Но и Оля не чуралась знаний, Богословские труды великих Отцов и учителей Церкви лежали и на ее столе.

— Но твой истинный Божий дар — это твоя душа, Олечка, — говорила ей Алла. — В твоих глазах есть то, что навеки потеряло современное человечество.

— Не говори так, Алла, не говори. Не все потеряно, — возражала Ольга.

— Да я знаю, не все и не всеми потеряно, — улыбалась Алла.

Это было года два назад.

И вдруг Лена позвонила Алле, которая как раз в это время завтракала вместе со Станиславом и Андреем, но к телефону подбежать успела.

— Ты представь, Оля Полякова объявилась, — провозгласила Лена. — Она уезжала в глубь России. Даю ее телефон и адрес!

И они встретились — Алла и Оля, там, в маленькой квартирке Поляновой.

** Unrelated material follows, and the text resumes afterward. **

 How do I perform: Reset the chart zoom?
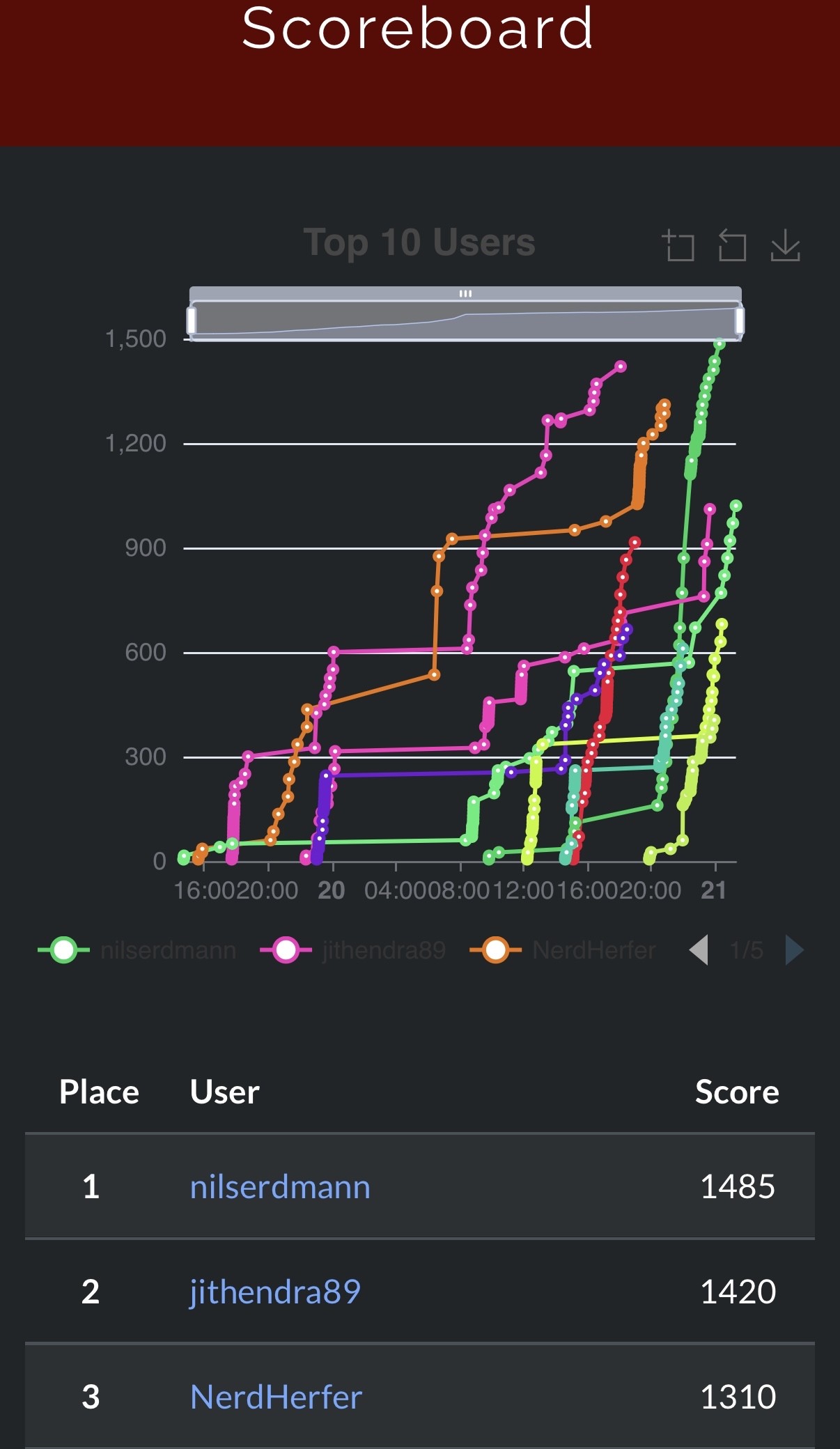tap(732, 245)
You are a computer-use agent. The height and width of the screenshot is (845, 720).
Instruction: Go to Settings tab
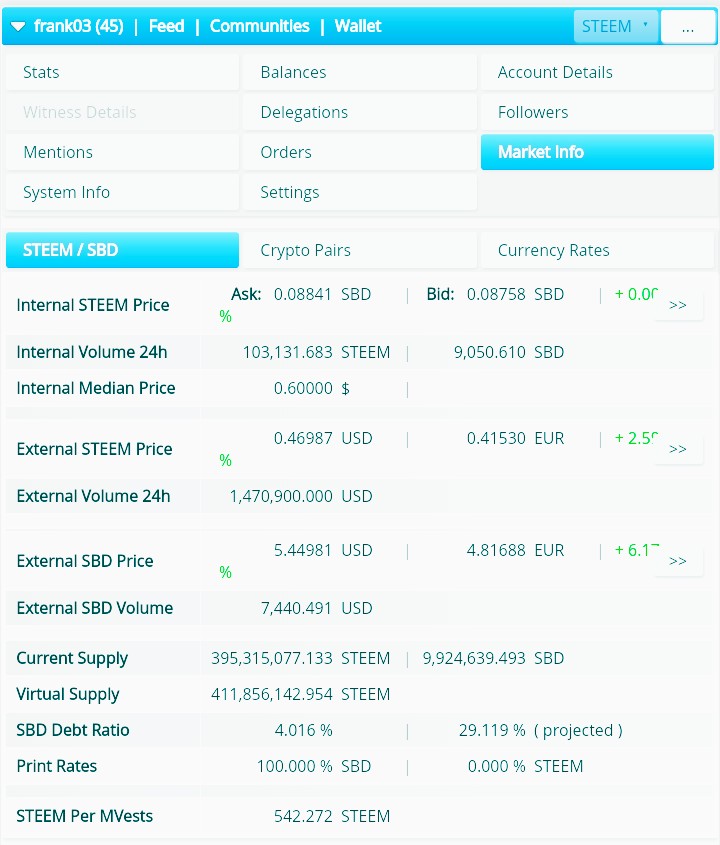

Говорили долго-долго, погрузившись в общение. В конце концов Алла, ошеломленная, сказала:

— Оля, ты все больше и больше уходишь по своему пути. Этот путь ведет в какой-то высший, особый рай, созданный, чтоб существа могли бы отдохнуть от патологической злобы и ненависти, глубинным идиотизмом раскинутой по всему этому миру, гнездящемуся в каждой клеточке его обитателей. Как ты можешь жить здесь, да еще в их теле?